KIDS inspired an assortment of artist projects. In “Today is the First Day of the Rest of Your Life,” Serkan Taycan curates other-worldly studio photographs celebrating Turkish circumcision rites. Vartan Avakian, in “Some Things Cannot Be Made in China,” summons up three products—all Chinese-made—that marked his family’s bunker amid the civil war in Lebanon. In “Strike The Empire Back,” Michael Rakowitz tracks the fantastic life of a Star Wars fetish in Saddam Hussein’s Iraq.
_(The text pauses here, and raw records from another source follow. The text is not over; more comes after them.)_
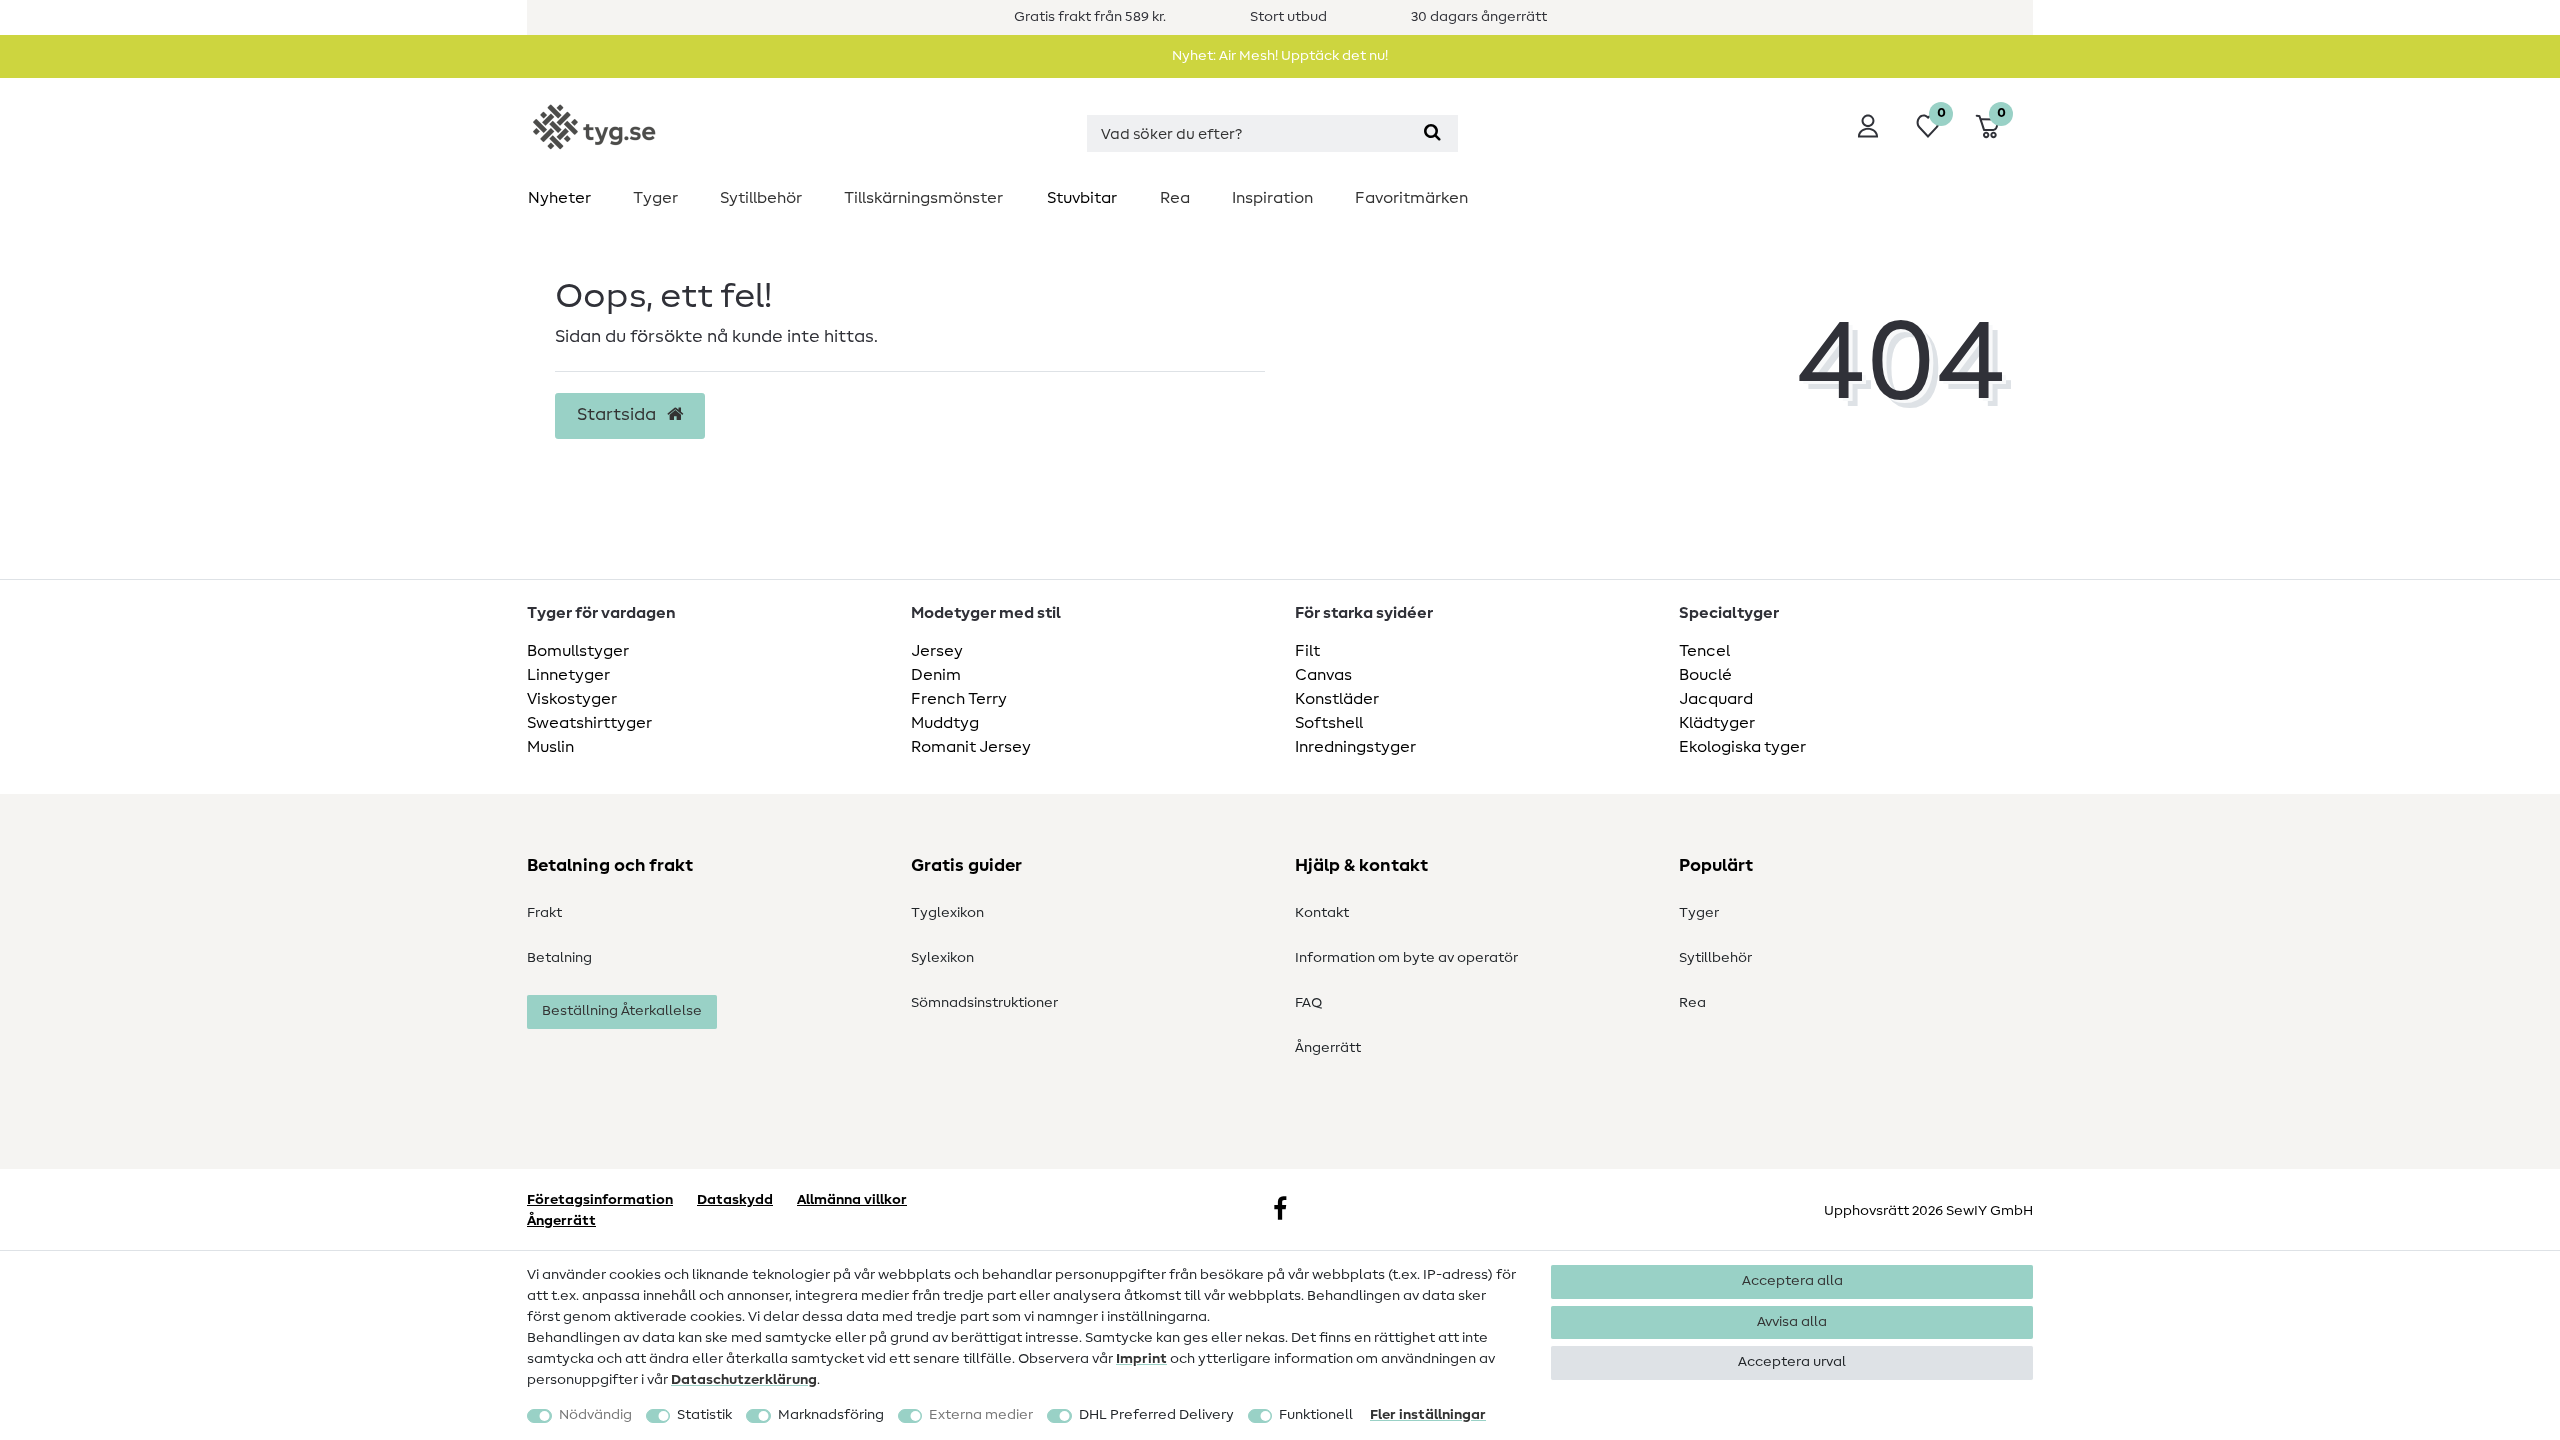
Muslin (550, 747)
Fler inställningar (1428, 1415)
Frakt (544, 913)
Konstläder (1337, 699)
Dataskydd (735, 1200)
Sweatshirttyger (589, 723)
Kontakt (1322, 913)
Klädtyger (1717, 723)
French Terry (959, 699)
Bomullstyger (578, 651)
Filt (1307, 651)
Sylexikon (942, 958)
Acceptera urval (1792, 1362)
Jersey (937, 651)
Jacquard (1716, 699)
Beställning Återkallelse (622, 1011)
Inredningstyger (1355, 747)
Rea (1175, 198)
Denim (936, 675)
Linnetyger (568, 675)
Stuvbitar (1082, 198)
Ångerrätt (1328, 1048)
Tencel (1704, 651)
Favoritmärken (1411, 198)
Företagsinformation (600, 1200)
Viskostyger (572, 699)
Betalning (559, 958)
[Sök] (1432, 133)
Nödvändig (595, 1415)
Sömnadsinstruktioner (984, 1003)
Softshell (1329, 723)
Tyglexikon (947, 913)
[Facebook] (1280, 1211)
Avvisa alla (1792, 1322)
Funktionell (1316, 1415)
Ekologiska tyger (1742, 747)
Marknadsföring (831, 1415)
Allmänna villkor (852, 1200)
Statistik (704, 1415)
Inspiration (1272, 198)
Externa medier (981, 1415)
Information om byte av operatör (1406, 958)
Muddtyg (945, 723)
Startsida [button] (618, 415)
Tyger (655, 198)
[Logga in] (1868, 126)
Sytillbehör (761, 198)
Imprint (1141, 1359)
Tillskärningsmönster (923, 198)
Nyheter (559, 198)
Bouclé (1705, 675)
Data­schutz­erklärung (744, 1380)
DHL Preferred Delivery (1156, 1415)
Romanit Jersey (971, 747)
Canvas (1323, 675)
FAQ (1308, 1003)
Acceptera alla (1792, 1281)
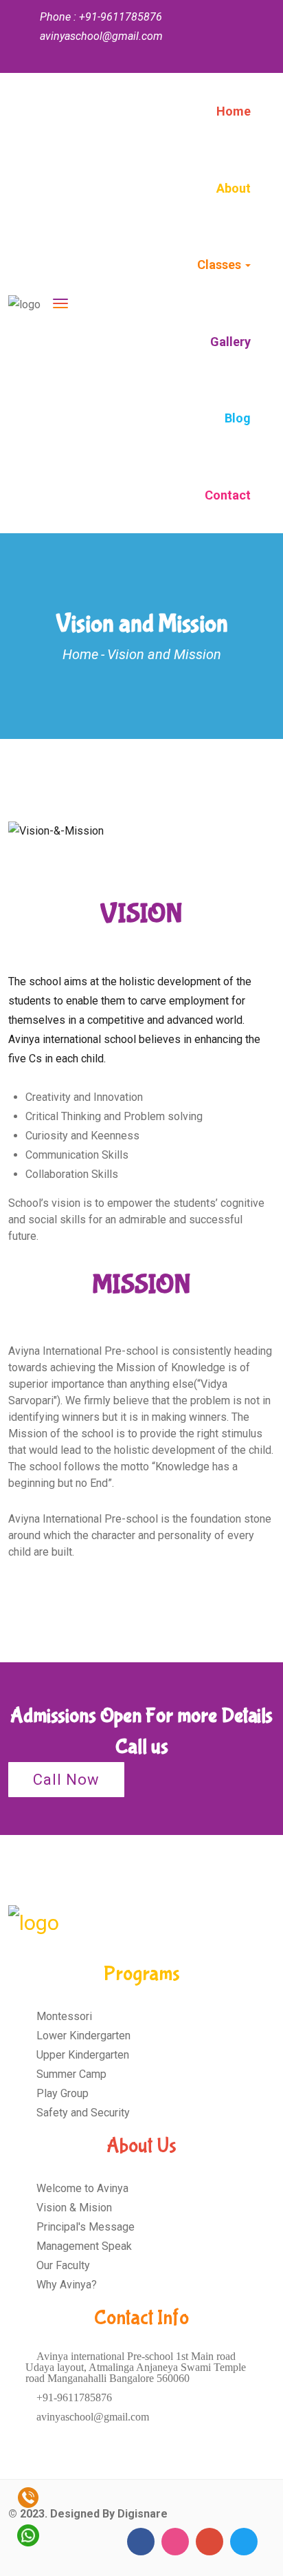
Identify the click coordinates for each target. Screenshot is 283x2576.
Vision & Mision (73, 2207)
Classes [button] (220, 264)
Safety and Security (82, 2112)
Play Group (61, 2093)
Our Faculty (62, 2265)
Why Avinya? (65, 2284)
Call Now (66, 1779)
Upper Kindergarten (81, 2054)
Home (233, 111)
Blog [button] (238, 418)
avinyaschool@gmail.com (91, 2417)
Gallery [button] (230, 341)
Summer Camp (70, 2074)
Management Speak (83, 2246)
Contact (228, 495)
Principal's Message (84, 2226)
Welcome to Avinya (81, 2188)
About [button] (233, 188)
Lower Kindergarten (82, 2035)
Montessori (63, 2016)
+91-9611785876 (73, 2397)
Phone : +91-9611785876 (101, 16)
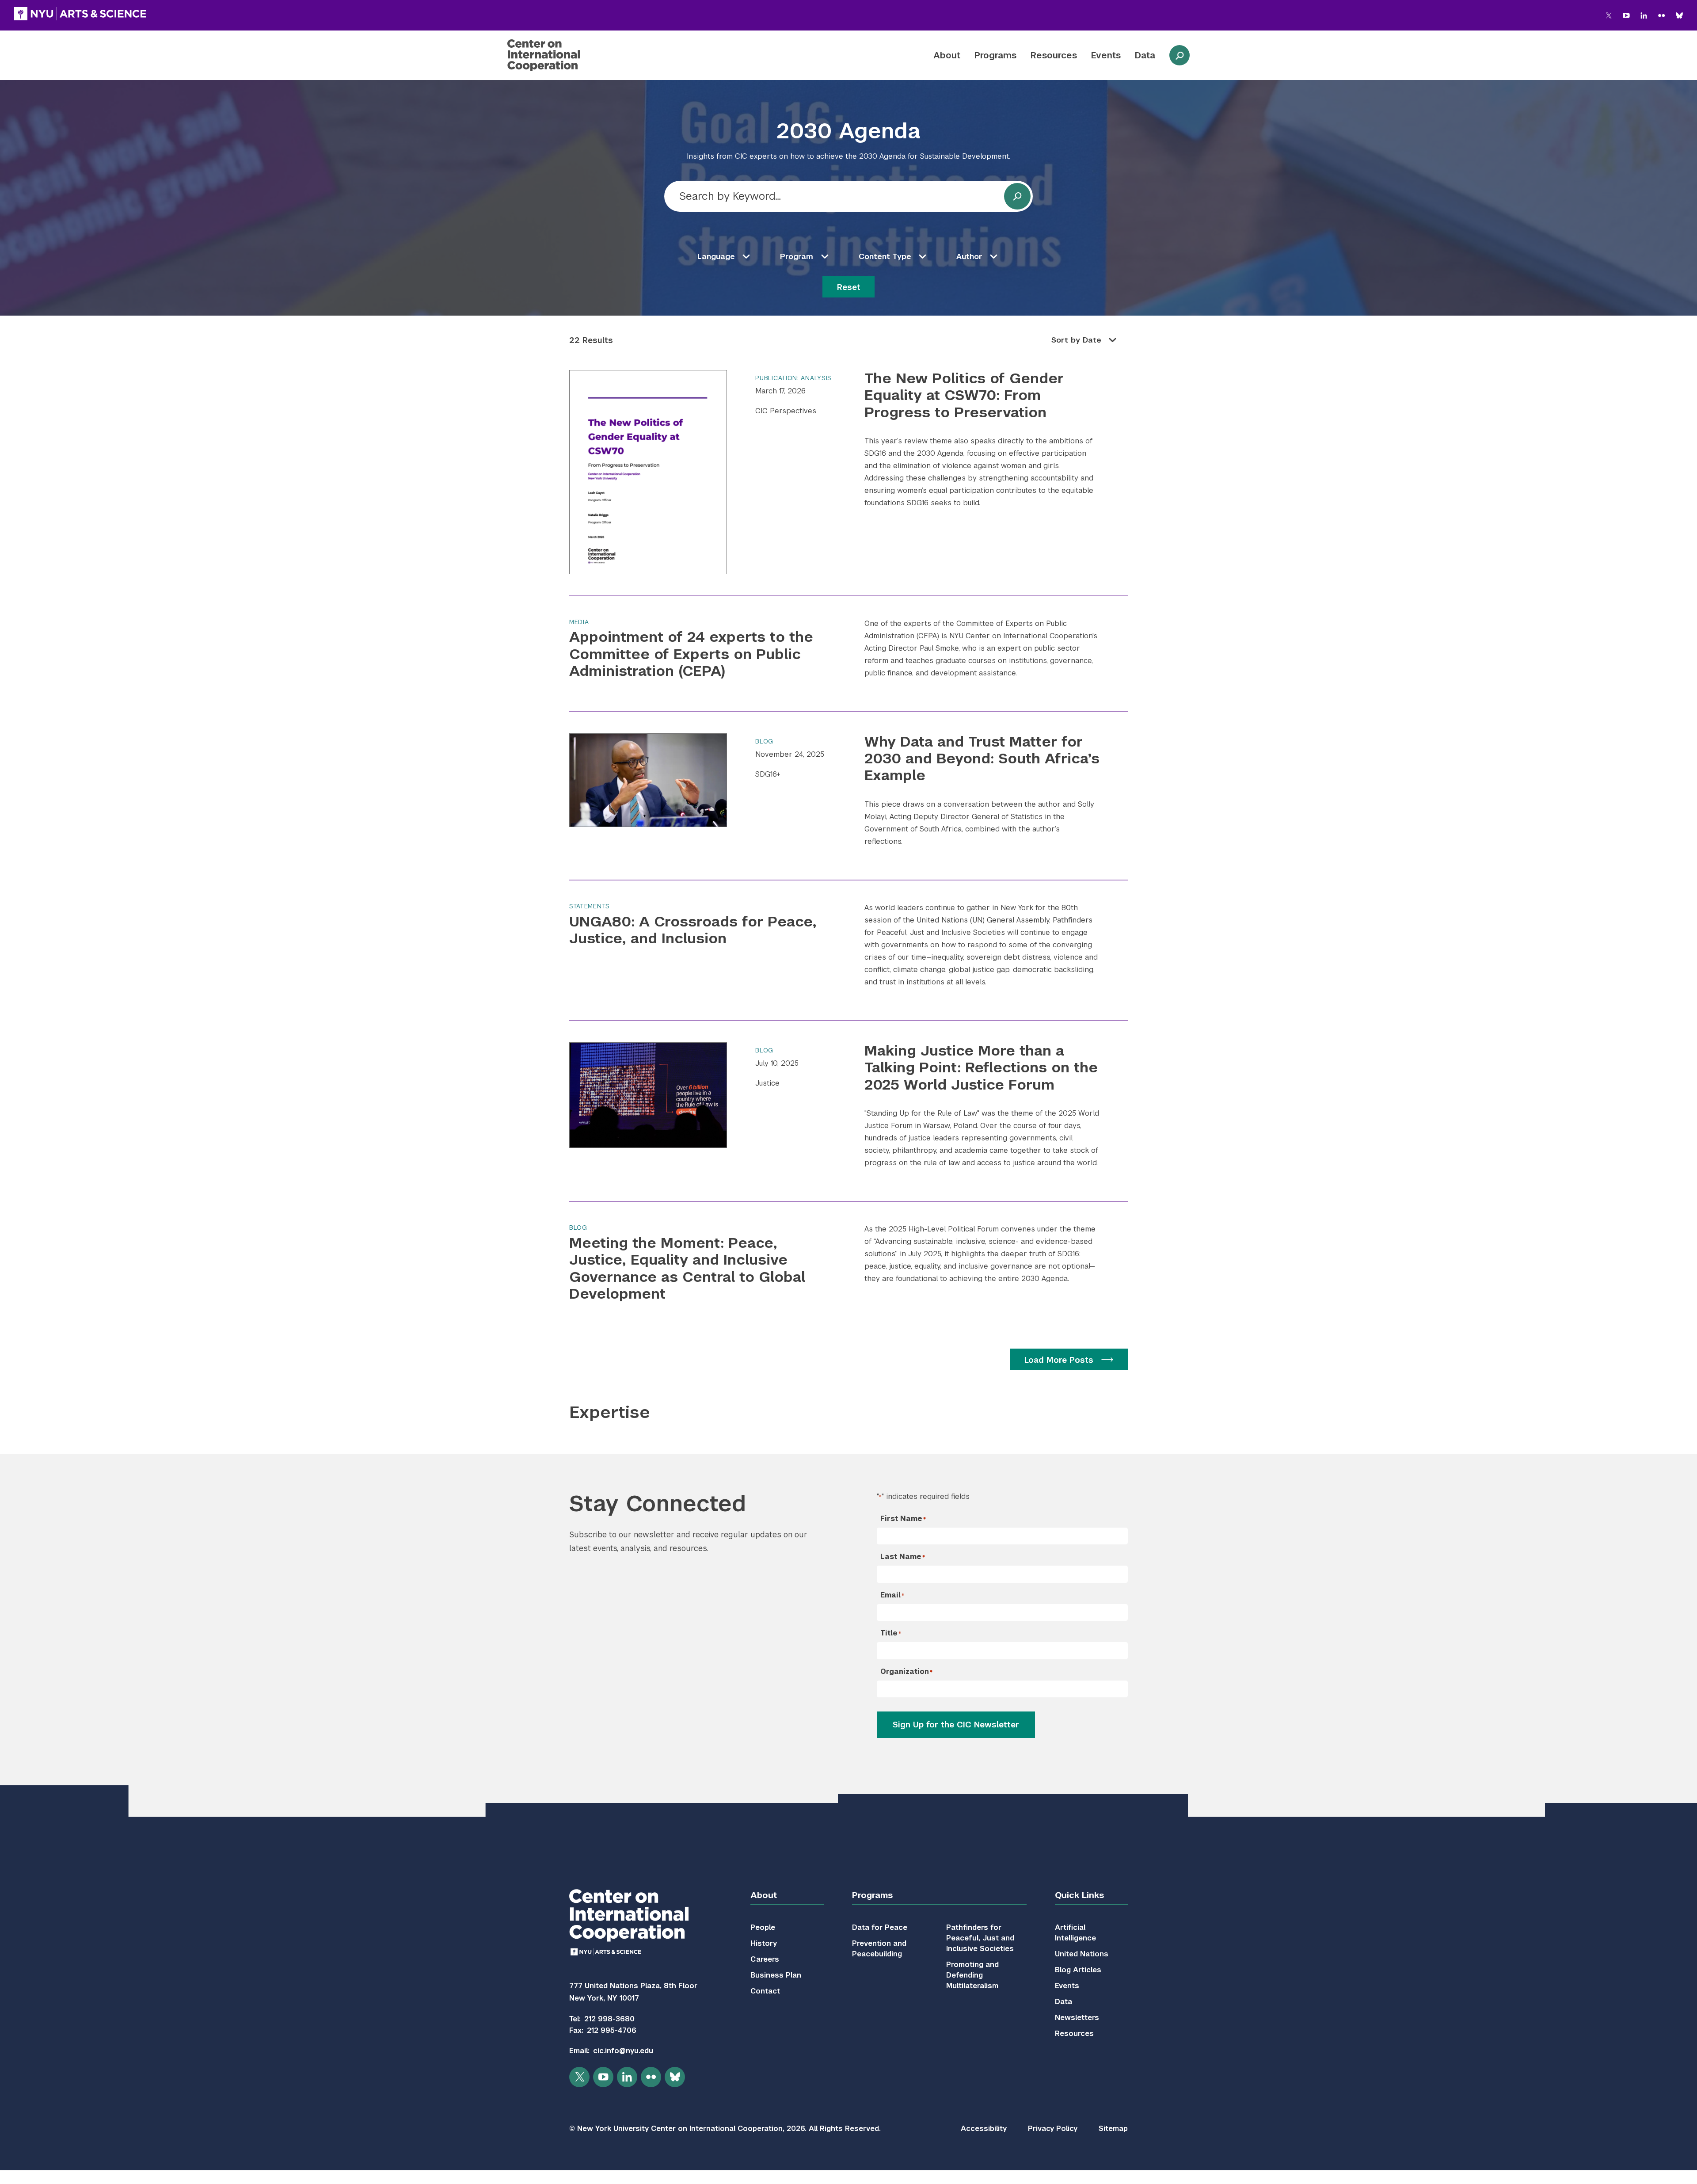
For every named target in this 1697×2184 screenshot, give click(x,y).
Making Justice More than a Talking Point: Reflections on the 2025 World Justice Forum (981, 1067)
With “Stay Out of My Room,” Annabel Mehran photographs friends of Bidoun in their childhood rooms, and finally, Akram Zaatari restages the absurdity of baby photographs with his contemporaries in “Another Resolution.”
In the arts, Negar Azimi profiles the design cum art collective Slavs and Tatars and Karthik Pandian sits down with Shahab Fotouhi’s latest project, a radical restaging of Abbas Kiarostami’s First Case, Second Case on Tehran motorways. And we have our usual installment of columns on travel, museums, collections, and infrastructure. The latter column features a long conversation with elders from the Kanoon – Iran’s “Institute for the Intellectual Development of Children” – a collective charged with producing children’s books and films and equally a forerunner to many of the protagonists of the Iranian new wave.
Exhibition reviews include: Cold War Modern/Human Conditions/Beirut Every Other Day/Buckminster Fuller/Roads Were Open – Roads Were Closed/Walid Raad/Taipei Biennial/Pia Ronicke and Zeynel Abidin Kizilyaprak/The Jerusalem Show/Yael Bartana.
All of this plus Arabic sign language! And the first ever architecture design contest for kids to predict the Emirates of tomorrow!